Fra l'Ave, Cesare! dei Coen e l'Ave, Cesare! che vediamo come film-nel-film si crea un gioco di rispecchiamenti pieno di grazia e d'intelligenza. Completo di ambiguità in una scena, quando uno schiavo/una comparsa versa una polverina nella coppa del centurione/della star: inquadratura dei volti inquieti di lui e del suo complice: quale è dei due plot? Certo, la presenza della bustina ci dà una traccia, sarebbe un anacronismo; ma quanti anacronismi costellavano i film di antichi romani?
Per non confonderci, dunque, d'ora in poi mi riferirò al film dei Coen come Ave 1 e al film-nel-film come Ave 2. Tutto si raddoppia. La voce narrante di Ave 1 è solenne, impostata, “d'epoca” (nell'originale è di Michael Gambon); e le scene ironicamente “thriller” sono vagamente hitchcockiane: vedi la villa sul mare e il pedinamento in auto (un Hitchcock senza fondali).

• • • • • • •

OBIETTIVI »
(A) Riassumi in due frasi il testo su Ave, Cesare! dei Coen.
(B) Fornisci il seguito del testo su Ave, Cesare!, partendo subito dopo la sua ultima frase.
I record costituiscono materiale separato dal testo.

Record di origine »
• • • • • • •

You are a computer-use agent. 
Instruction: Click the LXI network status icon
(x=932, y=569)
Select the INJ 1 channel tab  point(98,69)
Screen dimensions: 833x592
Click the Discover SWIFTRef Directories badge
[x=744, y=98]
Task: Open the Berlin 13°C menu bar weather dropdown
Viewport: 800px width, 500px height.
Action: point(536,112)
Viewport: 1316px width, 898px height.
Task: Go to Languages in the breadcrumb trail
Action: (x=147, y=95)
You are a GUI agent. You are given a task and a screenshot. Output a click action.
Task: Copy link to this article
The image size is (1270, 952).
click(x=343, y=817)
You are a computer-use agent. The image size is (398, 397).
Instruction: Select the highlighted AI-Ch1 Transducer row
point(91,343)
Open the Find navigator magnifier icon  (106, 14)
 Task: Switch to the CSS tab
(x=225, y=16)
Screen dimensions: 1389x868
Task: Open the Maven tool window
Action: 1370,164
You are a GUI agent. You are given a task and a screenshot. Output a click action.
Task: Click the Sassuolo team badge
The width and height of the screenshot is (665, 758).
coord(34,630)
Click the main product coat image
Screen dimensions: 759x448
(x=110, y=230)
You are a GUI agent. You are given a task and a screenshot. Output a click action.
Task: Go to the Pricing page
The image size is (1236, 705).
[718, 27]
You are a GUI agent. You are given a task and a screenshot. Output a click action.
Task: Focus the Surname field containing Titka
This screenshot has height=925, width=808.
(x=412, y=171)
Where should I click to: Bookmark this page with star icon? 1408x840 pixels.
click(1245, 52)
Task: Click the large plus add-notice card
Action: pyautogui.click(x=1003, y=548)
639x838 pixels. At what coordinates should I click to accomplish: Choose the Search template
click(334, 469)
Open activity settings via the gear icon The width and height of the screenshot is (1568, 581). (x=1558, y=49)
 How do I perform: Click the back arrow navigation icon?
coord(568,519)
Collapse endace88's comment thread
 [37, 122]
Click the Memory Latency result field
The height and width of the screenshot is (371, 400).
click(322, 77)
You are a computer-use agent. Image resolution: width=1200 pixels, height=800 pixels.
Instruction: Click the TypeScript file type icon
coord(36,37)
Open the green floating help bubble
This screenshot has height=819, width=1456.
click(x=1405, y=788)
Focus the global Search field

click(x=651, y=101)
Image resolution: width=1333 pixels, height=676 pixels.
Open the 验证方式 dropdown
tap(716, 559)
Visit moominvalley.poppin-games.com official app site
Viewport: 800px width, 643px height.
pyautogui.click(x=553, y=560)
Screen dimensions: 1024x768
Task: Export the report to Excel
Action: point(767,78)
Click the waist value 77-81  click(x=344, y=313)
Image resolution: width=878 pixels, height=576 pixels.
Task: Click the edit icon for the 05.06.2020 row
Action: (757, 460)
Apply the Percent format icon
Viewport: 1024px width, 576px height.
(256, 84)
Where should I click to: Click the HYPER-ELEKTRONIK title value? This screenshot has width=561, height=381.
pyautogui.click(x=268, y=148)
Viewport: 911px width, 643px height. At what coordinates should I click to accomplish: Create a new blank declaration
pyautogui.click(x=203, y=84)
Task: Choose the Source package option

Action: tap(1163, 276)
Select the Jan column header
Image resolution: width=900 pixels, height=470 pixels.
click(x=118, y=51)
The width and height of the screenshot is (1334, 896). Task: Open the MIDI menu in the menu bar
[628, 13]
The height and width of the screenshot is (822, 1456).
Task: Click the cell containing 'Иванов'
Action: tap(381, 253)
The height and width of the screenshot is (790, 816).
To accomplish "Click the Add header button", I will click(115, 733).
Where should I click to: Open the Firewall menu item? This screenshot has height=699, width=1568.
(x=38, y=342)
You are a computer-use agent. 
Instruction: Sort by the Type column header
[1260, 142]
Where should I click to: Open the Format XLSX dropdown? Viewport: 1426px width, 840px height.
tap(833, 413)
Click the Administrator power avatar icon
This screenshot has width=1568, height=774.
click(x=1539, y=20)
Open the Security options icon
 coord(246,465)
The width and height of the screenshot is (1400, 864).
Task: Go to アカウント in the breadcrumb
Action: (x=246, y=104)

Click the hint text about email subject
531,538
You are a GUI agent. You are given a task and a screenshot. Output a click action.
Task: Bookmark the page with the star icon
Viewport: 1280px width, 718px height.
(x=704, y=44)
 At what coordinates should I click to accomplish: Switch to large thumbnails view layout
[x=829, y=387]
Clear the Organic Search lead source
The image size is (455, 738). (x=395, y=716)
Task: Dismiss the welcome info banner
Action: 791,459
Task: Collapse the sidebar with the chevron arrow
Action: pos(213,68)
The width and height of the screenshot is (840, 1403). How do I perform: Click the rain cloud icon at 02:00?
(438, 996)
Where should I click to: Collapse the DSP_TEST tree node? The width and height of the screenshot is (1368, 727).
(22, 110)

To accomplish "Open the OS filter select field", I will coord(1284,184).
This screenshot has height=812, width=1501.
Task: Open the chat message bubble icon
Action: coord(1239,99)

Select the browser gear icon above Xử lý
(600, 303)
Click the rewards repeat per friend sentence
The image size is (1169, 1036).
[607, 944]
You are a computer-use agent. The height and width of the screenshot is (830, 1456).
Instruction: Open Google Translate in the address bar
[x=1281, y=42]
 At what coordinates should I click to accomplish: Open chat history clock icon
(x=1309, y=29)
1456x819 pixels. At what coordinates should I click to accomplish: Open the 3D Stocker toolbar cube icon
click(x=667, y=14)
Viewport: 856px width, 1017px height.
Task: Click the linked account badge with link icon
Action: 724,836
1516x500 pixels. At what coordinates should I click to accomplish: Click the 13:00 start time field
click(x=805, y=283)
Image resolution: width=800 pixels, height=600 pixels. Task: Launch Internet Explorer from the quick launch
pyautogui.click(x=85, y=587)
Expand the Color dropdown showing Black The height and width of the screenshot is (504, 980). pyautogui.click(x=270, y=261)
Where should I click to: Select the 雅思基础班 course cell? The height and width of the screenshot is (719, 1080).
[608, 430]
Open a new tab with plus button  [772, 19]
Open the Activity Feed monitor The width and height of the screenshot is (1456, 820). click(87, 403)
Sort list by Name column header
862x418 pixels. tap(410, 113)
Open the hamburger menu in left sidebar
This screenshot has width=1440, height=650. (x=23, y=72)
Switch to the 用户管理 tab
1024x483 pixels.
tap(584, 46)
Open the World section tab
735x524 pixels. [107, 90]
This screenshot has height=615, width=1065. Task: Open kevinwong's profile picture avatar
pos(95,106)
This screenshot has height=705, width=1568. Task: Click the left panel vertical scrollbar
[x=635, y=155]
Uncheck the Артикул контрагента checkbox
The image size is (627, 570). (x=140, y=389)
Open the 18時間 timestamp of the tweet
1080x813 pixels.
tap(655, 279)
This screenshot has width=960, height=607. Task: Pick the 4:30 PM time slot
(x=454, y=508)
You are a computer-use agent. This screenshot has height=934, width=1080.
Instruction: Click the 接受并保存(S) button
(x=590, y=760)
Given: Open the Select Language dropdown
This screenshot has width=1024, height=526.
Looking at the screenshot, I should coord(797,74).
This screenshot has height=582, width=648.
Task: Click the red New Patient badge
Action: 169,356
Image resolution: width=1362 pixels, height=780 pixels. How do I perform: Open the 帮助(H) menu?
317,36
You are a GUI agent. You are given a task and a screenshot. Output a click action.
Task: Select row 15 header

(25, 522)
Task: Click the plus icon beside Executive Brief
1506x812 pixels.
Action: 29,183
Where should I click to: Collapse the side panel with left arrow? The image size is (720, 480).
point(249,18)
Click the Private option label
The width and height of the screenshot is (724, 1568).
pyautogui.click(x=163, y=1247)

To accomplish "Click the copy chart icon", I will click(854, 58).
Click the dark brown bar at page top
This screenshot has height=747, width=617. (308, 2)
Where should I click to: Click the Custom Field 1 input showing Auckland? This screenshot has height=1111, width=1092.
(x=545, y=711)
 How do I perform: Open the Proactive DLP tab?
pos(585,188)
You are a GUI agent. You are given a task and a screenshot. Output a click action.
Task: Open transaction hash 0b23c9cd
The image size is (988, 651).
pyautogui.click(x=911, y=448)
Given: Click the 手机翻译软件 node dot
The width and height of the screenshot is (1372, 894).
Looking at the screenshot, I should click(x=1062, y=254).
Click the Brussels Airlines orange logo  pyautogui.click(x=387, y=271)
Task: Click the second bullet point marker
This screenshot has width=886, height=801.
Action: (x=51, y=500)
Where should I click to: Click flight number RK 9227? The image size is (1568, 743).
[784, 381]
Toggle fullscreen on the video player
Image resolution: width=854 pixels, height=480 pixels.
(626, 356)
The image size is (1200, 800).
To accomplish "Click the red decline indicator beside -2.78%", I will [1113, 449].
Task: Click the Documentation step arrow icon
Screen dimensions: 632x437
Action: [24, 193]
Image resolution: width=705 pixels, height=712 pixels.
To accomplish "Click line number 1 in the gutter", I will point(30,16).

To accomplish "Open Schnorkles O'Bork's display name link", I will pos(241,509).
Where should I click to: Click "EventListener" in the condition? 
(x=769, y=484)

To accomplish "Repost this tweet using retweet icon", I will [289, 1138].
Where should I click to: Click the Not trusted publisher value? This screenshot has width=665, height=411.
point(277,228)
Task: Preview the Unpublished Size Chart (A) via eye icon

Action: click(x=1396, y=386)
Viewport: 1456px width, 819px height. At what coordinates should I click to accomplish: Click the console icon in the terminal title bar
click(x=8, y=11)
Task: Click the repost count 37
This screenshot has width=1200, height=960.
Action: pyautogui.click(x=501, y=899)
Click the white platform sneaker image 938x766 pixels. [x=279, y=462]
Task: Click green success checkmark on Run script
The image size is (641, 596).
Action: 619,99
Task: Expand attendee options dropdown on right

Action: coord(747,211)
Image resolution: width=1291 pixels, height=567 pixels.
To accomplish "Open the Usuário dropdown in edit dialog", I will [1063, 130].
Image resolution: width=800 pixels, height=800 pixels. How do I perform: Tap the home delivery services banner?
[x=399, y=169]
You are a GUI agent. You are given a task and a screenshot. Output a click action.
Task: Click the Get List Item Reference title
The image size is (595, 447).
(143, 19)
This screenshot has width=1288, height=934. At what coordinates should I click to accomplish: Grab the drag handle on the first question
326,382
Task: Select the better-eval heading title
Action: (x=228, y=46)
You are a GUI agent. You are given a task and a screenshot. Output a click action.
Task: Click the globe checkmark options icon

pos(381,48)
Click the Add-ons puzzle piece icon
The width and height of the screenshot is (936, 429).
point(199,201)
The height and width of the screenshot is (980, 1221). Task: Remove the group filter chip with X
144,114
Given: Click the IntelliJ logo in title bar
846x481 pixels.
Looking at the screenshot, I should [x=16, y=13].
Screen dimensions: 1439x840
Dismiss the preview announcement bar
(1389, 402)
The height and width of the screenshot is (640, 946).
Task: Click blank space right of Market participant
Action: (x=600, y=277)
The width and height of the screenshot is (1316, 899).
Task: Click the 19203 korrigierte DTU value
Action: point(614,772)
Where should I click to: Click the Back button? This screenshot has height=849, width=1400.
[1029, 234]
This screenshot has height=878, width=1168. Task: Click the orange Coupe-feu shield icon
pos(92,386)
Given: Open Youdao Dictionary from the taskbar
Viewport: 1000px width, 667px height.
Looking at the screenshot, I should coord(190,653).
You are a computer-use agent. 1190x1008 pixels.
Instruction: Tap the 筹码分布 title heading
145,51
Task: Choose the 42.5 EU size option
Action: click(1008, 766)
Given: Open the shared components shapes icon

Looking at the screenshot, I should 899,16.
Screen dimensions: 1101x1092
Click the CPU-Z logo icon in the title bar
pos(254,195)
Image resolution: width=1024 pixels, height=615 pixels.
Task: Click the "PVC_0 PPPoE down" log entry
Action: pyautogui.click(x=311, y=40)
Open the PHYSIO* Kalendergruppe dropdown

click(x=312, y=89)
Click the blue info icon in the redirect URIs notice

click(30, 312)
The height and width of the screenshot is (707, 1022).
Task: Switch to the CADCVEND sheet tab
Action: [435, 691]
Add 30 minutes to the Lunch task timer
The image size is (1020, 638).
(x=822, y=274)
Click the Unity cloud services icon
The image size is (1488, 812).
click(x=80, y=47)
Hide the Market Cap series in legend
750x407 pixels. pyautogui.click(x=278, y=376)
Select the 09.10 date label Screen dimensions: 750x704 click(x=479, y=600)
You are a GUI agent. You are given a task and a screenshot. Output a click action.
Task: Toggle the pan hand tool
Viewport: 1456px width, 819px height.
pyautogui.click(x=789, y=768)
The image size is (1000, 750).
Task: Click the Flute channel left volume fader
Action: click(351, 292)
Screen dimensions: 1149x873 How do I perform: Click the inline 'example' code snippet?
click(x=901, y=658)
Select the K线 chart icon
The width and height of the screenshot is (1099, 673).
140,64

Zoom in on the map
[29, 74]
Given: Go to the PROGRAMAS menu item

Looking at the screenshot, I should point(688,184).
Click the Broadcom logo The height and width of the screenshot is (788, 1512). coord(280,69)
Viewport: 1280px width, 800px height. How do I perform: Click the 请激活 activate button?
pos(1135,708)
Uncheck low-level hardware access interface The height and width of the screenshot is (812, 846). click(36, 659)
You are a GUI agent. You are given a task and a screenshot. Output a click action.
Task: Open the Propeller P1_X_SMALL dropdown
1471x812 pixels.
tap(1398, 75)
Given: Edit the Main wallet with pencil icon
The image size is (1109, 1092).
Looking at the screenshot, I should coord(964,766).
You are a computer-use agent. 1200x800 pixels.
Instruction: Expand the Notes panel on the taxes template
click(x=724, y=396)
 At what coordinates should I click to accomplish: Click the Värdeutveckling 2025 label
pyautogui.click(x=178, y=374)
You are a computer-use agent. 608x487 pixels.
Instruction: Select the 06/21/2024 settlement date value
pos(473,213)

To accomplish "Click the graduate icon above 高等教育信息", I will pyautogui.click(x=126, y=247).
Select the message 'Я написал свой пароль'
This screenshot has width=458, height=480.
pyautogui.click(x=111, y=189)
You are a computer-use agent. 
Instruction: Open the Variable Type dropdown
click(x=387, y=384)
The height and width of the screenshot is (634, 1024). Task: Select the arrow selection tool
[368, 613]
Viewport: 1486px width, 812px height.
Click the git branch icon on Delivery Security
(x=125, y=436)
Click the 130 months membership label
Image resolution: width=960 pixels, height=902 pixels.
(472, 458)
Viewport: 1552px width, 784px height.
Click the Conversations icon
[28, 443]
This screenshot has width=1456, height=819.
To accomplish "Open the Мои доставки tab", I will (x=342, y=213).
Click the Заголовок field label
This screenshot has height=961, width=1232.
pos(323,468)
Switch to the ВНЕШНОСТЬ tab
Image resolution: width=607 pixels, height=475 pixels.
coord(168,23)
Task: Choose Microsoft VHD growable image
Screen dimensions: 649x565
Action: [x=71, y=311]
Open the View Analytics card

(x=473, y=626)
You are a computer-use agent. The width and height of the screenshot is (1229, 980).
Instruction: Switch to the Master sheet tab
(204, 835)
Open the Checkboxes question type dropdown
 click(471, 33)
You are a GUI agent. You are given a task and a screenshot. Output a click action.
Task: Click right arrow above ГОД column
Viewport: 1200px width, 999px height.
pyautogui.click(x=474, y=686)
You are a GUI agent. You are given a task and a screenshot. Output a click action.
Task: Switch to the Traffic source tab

• • • • • • •

RISULTATI ATTESI »
(A) Fra Ave, Cesare! dei Coen e l'omonimo film-nel-film si crea un gioco di rispecchiamenti, ambiguo in una scena in cui uno schiavo, o una comparsa, versa una polverina nella coppa del centurione, o della star. Per distinguerli, il testo chiama Ave 1 il film dei Coen e Ave 2 il film-nel-film, notando che in Ave 1 la voce narrante è solenne e "d'epoca" e le scene "thriller" sono vagamente hitchcockiane.

(B)
Il raddoppiamento investe la struttura stessa del plot. Attraverso il corpo fisico di George Clooney, la realtà alta di Ave 2 (“alta” come poteva intenderlo la Hollywood del 1951) si raddoppia nella realtà bassa di Ave 1. Mi spiego: alla conversione del centurione Autoloco/Clooney dopo l'incontro con Cristo in Ave 2 fa riscontro la conversione ingenua e pappagallesca della star Clooney al comunismo in Ave 1, dichiarata alla fine davanti al produttore Mannix – che lo prende a sberle.
E però, dopo questo rappel à l'ordre a suon di schiaffoni, Clooney recita davanti alla mdp il monologo finale di Ave 2 – e vediamo la troupe sorprendersi e commuoversi davanti alla sua convinta intensità, quando parla dell'uguaglianza e dei diritti della piccola gente… una scena che avrebbe potuto girare Frank Capra; il cinema sarcastico dei fratelli Coen non disdegna di aprirsi in squarci di sentimento, ma la loro ironia non perdona a nessuno, e sul più bello del suo discorso a Clooney scappa la parola e si ferma imprecando: “...'fede', porca puttana!”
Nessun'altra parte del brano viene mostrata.